In this book, he includes (one could guess) 40 prints. However alongside these prints he also writes a few pages or so detailing basically every step of the creative process pertaining to that print. From his visualization of the print, to the technical details of shooting and developing the negative to creating the final print, it’s an interesting look into his mind.
From this text, I’ve been pulling out some passages which I think reveal his outlook on creative photography. I’d like to share them with you along with some of my thoughts.
From its inception, photography has been treated as a stepchild by the other arts: decried as being capable of mere documentation rather than creative expression.
Written in a section describing the conflict between painters and photographers of Adams’ time, he goes on to mention a group of early photographers called the Pictorialists. These were photographers of the early 20th century interested in creative expression through photography by creating unclear, semi abstract images which were created through excessive manipulation of the camera and the exposure. Adams was of the “Straight Photography” mindset in which narrow apertures creating sharp images which were very direct representations of what was seen were used. The straight photographer was interested in creating a very literal representation of the world that photography allowed, and then using creative arrangement in order to form a composition.
This forms the basis for photography as I now like to practice: the arrangement of objects and scenes and people in a way which creates an artistic composition. It’s something Adams was stellar at, and his landscape photographs almost seem to elicit an emotional response in their stunning beauty, simplicity, and impact.
We observe few objects really closely. As we walk on the Earth, we observe the external events at two or three arms’ lengths.
This quote spoke to me on a level of familiarity. When I get into a setting, a particularly interesting place, the longer I stay and the more familiar I become with it, the more quirks and details I begin to pick up. When I truly force myself to stay in one area and look into the scene rather than look over and around the scene, I notice new details, and finding the details of a scene or a place and figuring out how to best emphasize it is one of the easiest ways to take a good picture. To photograph something well, you must be intimately familiar with it.
I am still of this persuasion; the usual “candid” photograph is but one moment of the subject’s lifetime, a fragment usually related only to the artifact of the shutter’s action … occasionally an image of a passing expression can represent a broad aspect of the personality, but it rarely is a complete portrait.

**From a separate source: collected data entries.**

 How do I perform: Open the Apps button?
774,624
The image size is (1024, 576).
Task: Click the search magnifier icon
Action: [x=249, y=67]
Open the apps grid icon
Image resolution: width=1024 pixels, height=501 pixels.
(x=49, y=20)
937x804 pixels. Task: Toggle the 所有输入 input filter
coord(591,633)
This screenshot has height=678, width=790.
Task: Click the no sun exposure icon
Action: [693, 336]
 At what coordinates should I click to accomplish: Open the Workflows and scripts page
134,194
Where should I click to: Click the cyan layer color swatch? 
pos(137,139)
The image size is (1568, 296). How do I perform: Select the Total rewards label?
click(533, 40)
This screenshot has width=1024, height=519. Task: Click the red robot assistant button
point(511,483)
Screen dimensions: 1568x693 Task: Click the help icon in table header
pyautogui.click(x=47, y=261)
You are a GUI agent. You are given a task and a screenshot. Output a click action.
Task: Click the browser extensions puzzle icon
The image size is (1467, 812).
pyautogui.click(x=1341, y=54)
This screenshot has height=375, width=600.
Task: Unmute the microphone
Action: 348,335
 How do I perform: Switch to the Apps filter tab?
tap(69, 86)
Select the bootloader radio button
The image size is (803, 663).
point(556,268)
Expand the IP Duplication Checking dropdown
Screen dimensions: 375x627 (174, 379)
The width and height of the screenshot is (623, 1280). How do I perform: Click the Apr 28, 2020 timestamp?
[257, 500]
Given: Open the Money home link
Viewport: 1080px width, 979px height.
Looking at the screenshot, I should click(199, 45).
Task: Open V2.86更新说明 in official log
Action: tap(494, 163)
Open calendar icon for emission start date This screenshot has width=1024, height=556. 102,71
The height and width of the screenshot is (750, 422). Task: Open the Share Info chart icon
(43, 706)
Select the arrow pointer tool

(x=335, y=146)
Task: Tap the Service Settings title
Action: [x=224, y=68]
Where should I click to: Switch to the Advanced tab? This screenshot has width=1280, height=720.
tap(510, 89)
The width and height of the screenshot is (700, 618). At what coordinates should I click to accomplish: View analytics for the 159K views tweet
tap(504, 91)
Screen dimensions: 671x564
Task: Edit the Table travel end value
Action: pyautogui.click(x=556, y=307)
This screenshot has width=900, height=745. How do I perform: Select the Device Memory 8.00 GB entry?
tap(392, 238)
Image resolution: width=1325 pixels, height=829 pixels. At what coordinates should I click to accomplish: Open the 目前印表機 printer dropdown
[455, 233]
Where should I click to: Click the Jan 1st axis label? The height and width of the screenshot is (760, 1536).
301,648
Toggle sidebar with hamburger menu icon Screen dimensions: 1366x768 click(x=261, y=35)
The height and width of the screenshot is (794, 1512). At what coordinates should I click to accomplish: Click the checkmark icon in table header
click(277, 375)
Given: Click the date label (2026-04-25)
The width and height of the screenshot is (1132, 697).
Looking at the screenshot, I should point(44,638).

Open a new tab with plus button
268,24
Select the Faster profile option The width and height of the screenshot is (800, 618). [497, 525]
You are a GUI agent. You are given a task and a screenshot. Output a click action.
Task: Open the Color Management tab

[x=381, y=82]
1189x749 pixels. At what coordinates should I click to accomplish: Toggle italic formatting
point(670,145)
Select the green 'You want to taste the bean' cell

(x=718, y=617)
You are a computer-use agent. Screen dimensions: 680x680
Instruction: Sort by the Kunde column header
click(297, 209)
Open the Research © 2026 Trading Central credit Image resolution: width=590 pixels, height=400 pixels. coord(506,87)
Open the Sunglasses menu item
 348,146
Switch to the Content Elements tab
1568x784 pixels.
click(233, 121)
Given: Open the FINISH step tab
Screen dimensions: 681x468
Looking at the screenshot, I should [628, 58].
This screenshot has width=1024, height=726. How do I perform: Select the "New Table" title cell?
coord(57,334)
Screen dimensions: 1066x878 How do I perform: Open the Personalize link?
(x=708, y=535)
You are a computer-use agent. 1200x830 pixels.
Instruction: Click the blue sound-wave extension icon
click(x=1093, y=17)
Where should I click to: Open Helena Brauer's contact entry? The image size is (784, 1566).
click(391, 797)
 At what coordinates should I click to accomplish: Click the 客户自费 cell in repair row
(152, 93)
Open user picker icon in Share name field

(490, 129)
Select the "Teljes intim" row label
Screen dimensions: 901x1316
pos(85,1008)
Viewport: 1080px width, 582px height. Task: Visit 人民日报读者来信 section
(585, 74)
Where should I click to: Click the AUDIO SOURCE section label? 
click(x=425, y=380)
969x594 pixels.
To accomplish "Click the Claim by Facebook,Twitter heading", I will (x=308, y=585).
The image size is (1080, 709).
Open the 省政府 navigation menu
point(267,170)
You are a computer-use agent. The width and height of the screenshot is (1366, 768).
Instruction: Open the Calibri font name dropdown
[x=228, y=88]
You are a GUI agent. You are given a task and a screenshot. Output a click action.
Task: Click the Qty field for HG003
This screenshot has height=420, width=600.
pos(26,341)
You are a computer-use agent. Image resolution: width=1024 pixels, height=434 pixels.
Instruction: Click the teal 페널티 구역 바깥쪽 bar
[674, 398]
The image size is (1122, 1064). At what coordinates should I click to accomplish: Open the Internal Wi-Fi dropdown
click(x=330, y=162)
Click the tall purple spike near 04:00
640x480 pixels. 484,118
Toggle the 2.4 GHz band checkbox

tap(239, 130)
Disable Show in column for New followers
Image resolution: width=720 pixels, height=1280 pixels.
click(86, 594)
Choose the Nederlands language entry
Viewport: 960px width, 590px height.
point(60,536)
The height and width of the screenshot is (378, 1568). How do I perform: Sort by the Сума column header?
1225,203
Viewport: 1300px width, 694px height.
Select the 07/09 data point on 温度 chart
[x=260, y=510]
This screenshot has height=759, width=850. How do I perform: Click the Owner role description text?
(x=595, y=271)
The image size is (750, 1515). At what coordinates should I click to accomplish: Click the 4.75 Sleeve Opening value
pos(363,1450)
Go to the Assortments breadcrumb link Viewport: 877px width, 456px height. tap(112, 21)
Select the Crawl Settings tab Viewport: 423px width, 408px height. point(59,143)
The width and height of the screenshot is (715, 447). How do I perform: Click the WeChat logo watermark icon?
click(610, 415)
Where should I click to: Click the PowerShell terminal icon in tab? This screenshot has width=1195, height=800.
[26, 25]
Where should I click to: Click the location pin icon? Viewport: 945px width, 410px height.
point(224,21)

This one took me by surprised a bit. As someone who unflagging hunts that candid expression when shooting senior pictures, I was a bit confused by this. To me, candid photographs are what show the true personality of someone; I’ve always attempted to elicit real emotion out of my models and then click the shutter open at that precise moment when the light, the background, the composition, and then finally the subject’s expression is perfect. Freezing that moment that lasted only fractions of a second is the key to showcasing a subject’s “real personality”. But then again, I’m only shooting high school seniors.
Although this quote didn’t destroy my love for candid expressions in portraiture, it did give me more respect for and interest in intensely posed work. I was first put off to posed shots by the senior picture studios who pose all emotion and personality out of a subject, every inch of their body and faced poured into a mold and then any traces of individuality obliterated in liberally applied photoshop. It never really occurred to me, at least in any substantive form, that a very posed portrait could still be as clear and as raw a display as a subject’s emotion as that fleeting, “decisive moment” of a candid expression.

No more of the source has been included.